───── Extract ─────

Trying to figure out the appropriate rate to pay your babysitter? Here are the factors you need to consider when calculating babysitter pay rates.

There are several factors that can impact the rate you need to pay a babysitter in order to have someone take care of your kids with the experience, qualifications and education you require.
 
Care.com has a babysitter pay rate calculator that will calculate the going rate for sitters in your area. Use the calculator to get the basic babysitter pay rates for your neighbourhood and then adjust them according to the following factors.

 
1. Amount of child care
The amount of babysitting and time of day you need a babysitter can impact the rate you will need to pay. For example, do you need a babysitter full time, part time, or just for occasional help? If it’s part-time, is it for the same days and times each week? Is the job during the week, on weekends or some of each?
 
For occasional babysitting, you will generally pay more if the kids will be awake the whole time you’re gone, and less if they can put the kids to bed and watch TV.

 
2. Location
Major metropolitan areas tend to have higher babysitting rates than rural areas. Suburbs can also have much higher babysitting rates than rural areas, especially if they serve a large commuter population and are near a major city. A higher cost of living equals higher wages.

 
3. Number of children
Keeping an eye on 1 child is a lot different than watching 2 or 3 or more kids. The rate you pay should reflect this. Your babysitter needs to control a larger group, deal with kids interacting with each other, and be more aware of group dynamics than if she’s watching 1 child. You should expect to pay $2 to $5 more an hour for each additional child.

───── Source material ─────

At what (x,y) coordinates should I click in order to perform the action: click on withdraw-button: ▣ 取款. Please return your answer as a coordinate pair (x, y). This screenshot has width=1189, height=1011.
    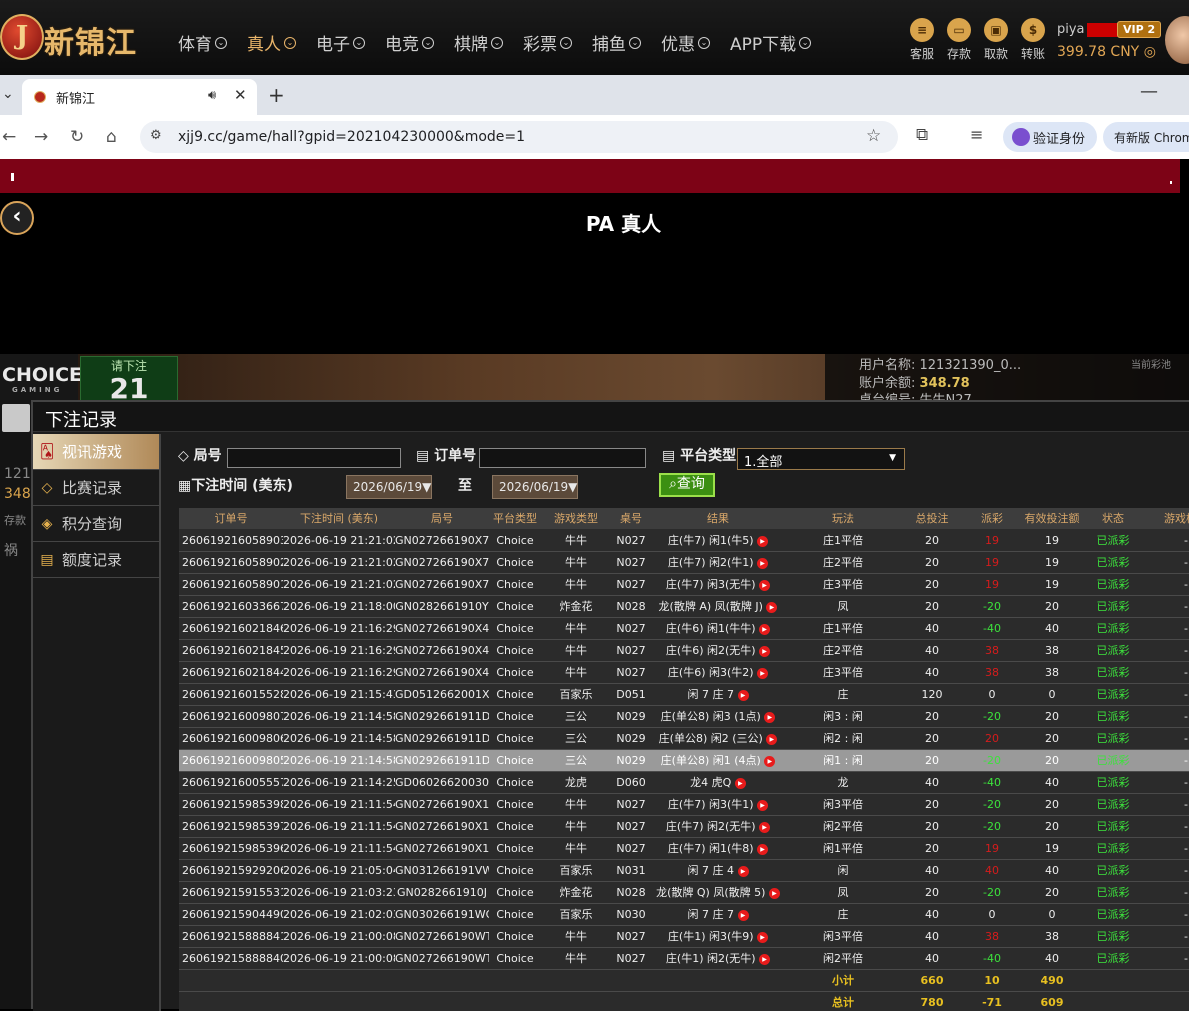
    Looking at the image, I should click on (996, 40).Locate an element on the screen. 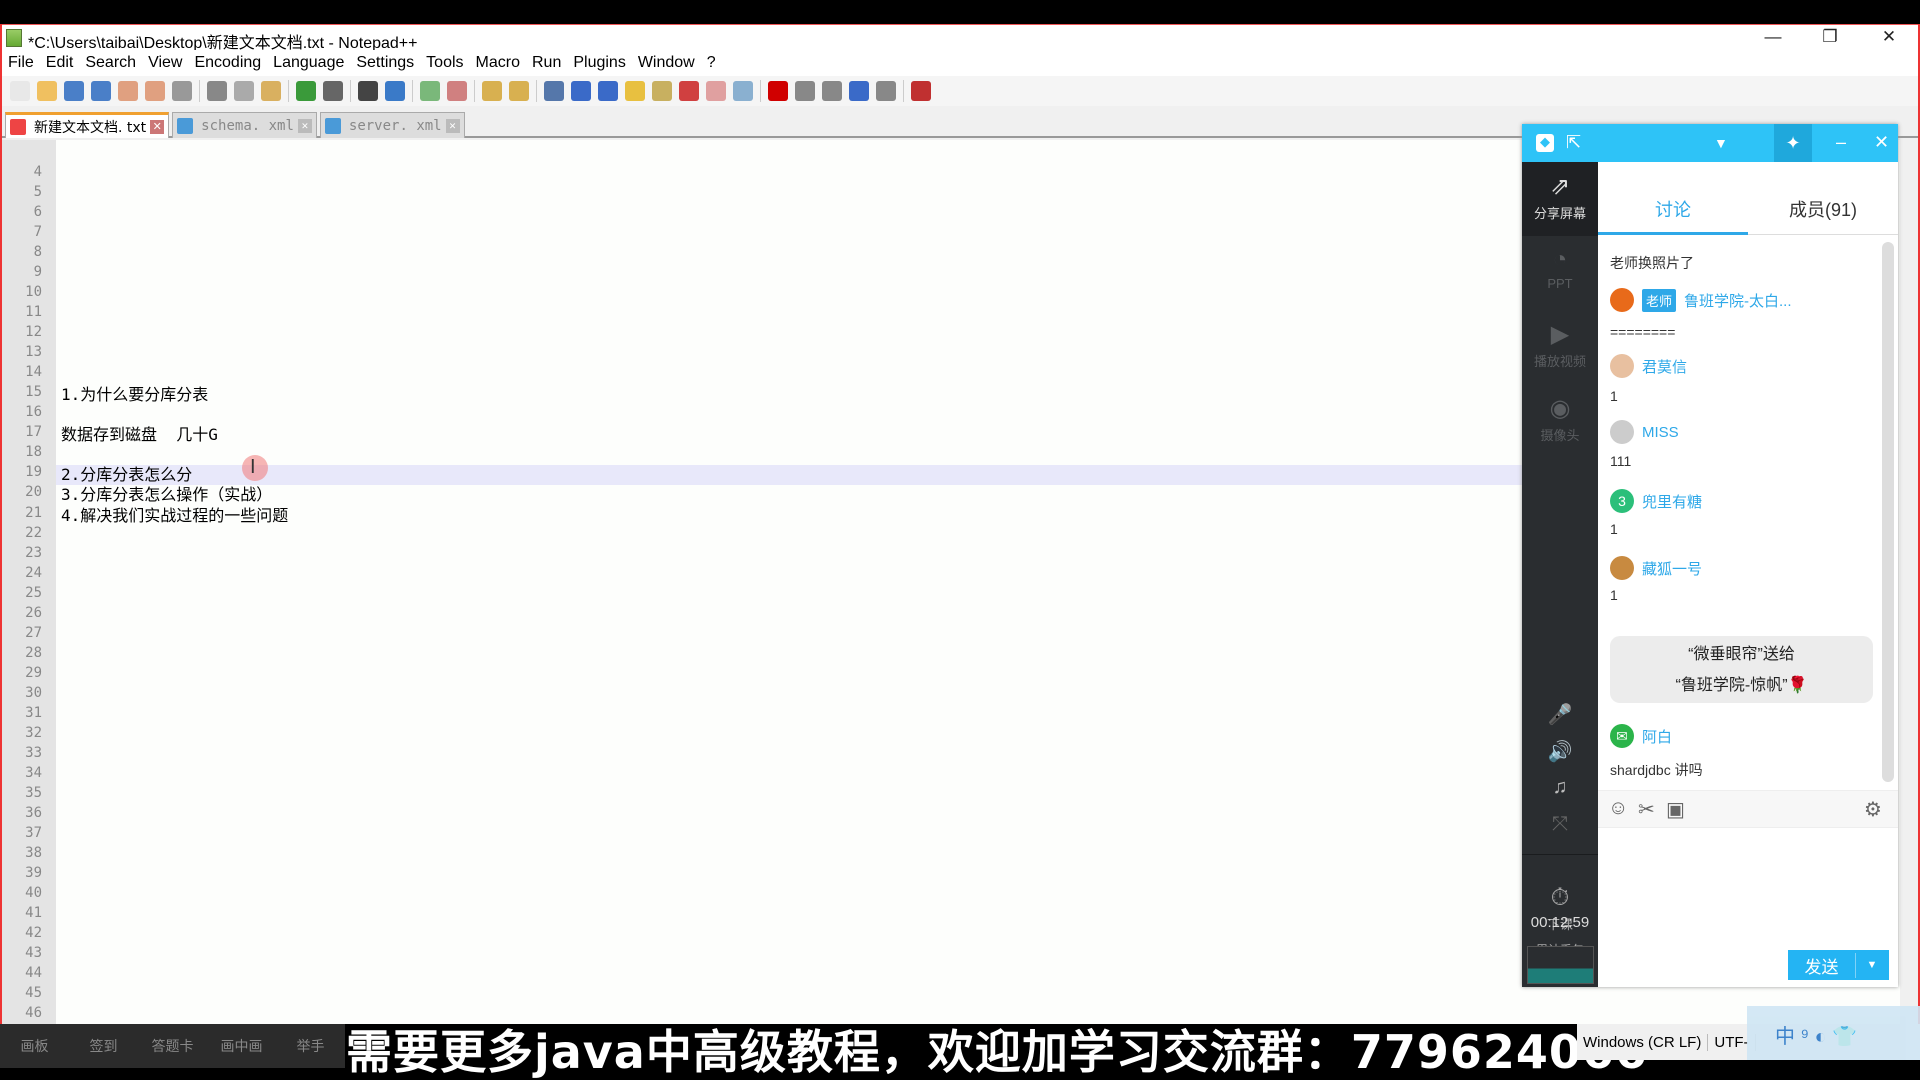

─────

Parts of the exercise:
a. Summarize the text on babysitter pay rates in two sentences.
b. Write the next part of the text on babysitter pay rates, picking up right after its final sentence.

Responses to the tasks:
a. The text recommends using Care.com's babysitter pay rate calculator to find the going rate in your area and then adjusting that rate for several factors. These factors include how much care you need and when, where you live (metropolitan areas and suburbs near major cities tend to pay more than rural areas), and how many children there are, with $2 to $5 more an hour expected for each additional child.

b.
 
4. Additional responsibilities
Many babysitters are happy to help with chores, as long as it doesn’t interfere with their caregiving. Asking your babysitter to help with laundry or pick up groceries are definitely tasks requiring extra pay. Expect to pay at least another $1-2 per hour in addition to the basic rate. Basic tidying up and getting the kids a snack are usually included in your basic rate—just be sure your babysitter knows what your expectations are.

 
5. Transportation
Is your babysitter required to drive the kids all over town for lessons or play dates? Is she using your car or hers? If she’s using her car, you’ll want to offer extra compensation for the gas she uses while driving the kids. If she’s using your car be sure you provide her with gas money if the tank needs filling. Some families offer their babysitter gas money if she’s commuting a long distance.

 
6. Experience
Experienced babysitters get paid more than those with less experience. Paying more for experience can get you a sitter who can better meet your childcare needs–and you get peace of mind too.

 
7. Special qualifications
If you have a newborn or twins (or triplets!), you’ll want a babysitter that has specific experience to match your needs. Expect to pay more per hour than the basic rate in your local area. It’s worth it.

 
8. Activities
You will generally need to pay more if your babysitter will have the added responsibility for taking your kids to activities – whether to soccer practice, the dentist or a birthday party.

 
9. Babysitter’s Age
Younger sitters will usually expect a lower rate than older babysitters with more experience. However if a sitter stays with you for many years, you may need to increase her wages as her experience increases to make sure you don’t lose her!

 
In the end, you get what you pay for. When you hire a babysitter, pay her fairly to help establish a long, trusting relationship–and to make sure she’s not lured away by a higher-paying neighbour.